Vietnamese journalist (1923–2002)

Trần Độ (1923–2002) was a Vietnamese politician and Lieutenant General of the People's Army of Vietnam. He was expelled from the Communist Party of Vietnam due to his opposing and critical opinions of the party and the state of Vietnam, particularly during post-Vietnam War.

== Early years ==
His real name was Tạ Ngọc Phách. He grew up in Thái Bình Province. His father worked for bureau of interpretation in Hanoi, a quite high social status.

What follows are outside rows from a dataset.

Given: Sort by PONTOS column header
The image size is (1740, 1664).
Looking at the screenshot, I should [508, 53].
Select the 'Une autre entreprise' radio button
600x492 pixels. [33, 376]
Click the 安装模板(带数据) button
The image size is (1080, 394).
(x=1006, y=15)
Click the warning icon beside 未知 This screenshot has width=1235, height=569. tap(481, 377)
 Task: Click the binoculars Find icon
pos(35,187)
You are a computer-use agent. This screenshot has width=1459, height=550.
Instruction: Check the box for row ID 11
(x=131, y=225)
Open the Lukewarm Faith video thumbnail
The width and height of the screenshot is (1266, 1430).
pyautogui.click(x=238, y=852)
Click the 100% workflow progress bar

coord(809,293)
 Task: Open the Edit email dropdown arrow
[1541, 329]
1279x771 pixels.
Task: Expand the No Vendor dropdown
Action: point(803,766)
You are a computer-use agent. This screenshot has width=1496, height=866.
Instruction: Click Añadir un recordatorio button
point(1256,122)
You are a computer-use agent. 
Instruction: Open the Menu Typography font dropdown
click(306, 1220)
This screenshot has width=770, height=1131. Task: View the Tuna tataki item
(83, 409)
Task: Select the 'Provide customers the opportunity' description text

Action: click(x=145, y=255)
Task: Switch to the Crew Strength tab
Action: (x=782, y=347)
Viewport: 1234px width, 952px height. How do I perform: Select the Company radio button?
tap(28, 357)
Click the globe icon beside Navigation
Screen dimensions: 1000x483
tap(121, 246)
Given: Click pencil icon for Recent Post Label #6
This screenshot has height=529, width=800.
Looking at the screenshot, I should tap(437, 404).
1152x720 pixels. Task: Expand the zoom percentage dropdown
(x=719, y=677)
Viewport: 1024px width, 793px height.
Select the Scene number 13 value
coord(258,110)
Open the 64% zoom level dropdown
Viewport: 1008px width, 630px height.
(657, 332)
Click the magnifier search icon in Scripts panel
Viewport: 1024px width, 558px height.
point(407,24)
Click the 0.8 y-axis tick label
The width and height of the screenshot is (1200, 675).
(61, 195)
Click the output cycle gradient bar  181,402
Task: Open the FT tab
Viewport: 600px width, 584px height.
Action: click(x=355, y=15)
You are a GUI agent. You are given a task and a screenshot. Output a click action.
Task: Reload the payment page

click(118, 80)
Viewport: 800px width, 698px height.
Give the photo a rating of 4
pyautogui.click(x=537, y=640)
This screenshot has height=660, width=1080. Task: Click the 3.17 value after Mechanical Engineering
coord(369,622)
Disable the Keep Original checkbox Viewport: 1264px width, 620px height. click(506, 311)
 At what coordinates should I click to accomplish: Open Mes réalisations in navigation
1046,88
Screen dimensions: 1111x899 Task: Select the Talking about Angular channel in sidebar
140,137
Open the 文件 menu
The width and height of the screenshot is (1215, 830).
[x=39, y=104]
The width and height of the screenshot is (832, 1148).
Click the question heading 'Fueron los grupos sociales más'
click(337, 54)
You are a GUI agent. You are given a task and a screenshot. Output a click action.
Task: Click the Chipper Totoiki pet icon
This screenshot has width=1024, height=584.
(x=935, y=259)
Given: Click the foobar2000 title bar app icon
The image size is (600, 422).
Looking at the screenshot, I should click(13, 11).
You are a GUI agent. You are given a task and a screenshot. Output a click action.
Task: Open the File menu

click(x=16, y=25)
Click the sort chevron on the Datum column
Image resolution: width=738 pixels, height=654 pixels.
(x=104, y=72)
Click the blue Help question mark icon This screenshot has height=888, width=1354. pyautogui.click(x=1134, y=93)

In 1939, he became a journalist in Hanoi. He was captured by the French that year but then released due to lack of evidence.

He joined the Communist Party of Vietnam in 1940. At the end of 1941, he was captured again. This time, he was sentenced to 15 years imprison. Late 1941, from Hỏa Lò Prison, he was exiled to Sơn La. Here, he was in prison with Lê Đức Thọ, Xuân Thuỷ,... In 1943, on prison move to Côn Đảo, he escaped, continuing revolution activity. He led the protest in and started his military career.

== In Indochina War ==
1946 - He was a leader of Hanoi in the field of National Defense against the French. In the Battle of Hanoi (1946), he was the political commissar of Việt Minh forces in the city.

In late 1949, the PAVN General Command formed its two original regular regiments: the 174th (Cao Bắc Lạng) and the 209th (Sông Lô). Trần Độ was appointed political commissar of the 209th, alongside Lê Trọng Tấn—the commander .

1950 - Major General

In the Battle of Điện Biên Phủ, Trần Độ was the political commissar, together with the commander Lê Trọng Tấn commanded 312th Brigade attacking and eliminating Béatrice position (Him Lam) of French Central positions (Vietnamese: phân khu Trung tâm - Mường Thanh).

== In Vietnam War ==
In October 1964, Maj. Gen. Trần Độ was assigned to South Vietnam to serve as Deputy Commissar of the Liberation Army of South Vietnam (LASV or PLAF). Accompanying him were Gen. Nguyễn Chí Thanh - COSVN Secretary cum LASV Commissar, Maj. Gen. Lê Trọng Tấn - Deputy Commander, Col. Hoàng Cầm and several seasoned mid and high-ranking officers.

1974 - Lieutenant General

1974 to 1976 - Vice President of Central Commission of Politics.

== Reform view ==
As a leader of national culture (after the war, he worked in the culture section), he wanted to give it more freedom. He is aware that culture without freedom is dead and culture with only propaganda is also dead. The more control, the more deadly culture is and the rarer valuable masterpiece.

In terms of Communist Party leadership, he said:" I advocate the leadership role of the Party. However, leadership does not mean dictatorship. History shows that every dictatorship will eventually end up in corruption, rotten society and Party itself."

In his opinion, the underlying cause of negative phenomenon in the Party and the society is partly due to the absolute rule of Communist Party.

He insisted that: Communist Party must give up dictator regime, give power to the national assembly, government. There must be laws allowing freedom for a new party, freedom of speech, journalism laws, publishing. Election laws, forgo the decision jusridiction of the Party.

It is this opinion that resulted in his expulsion from the party.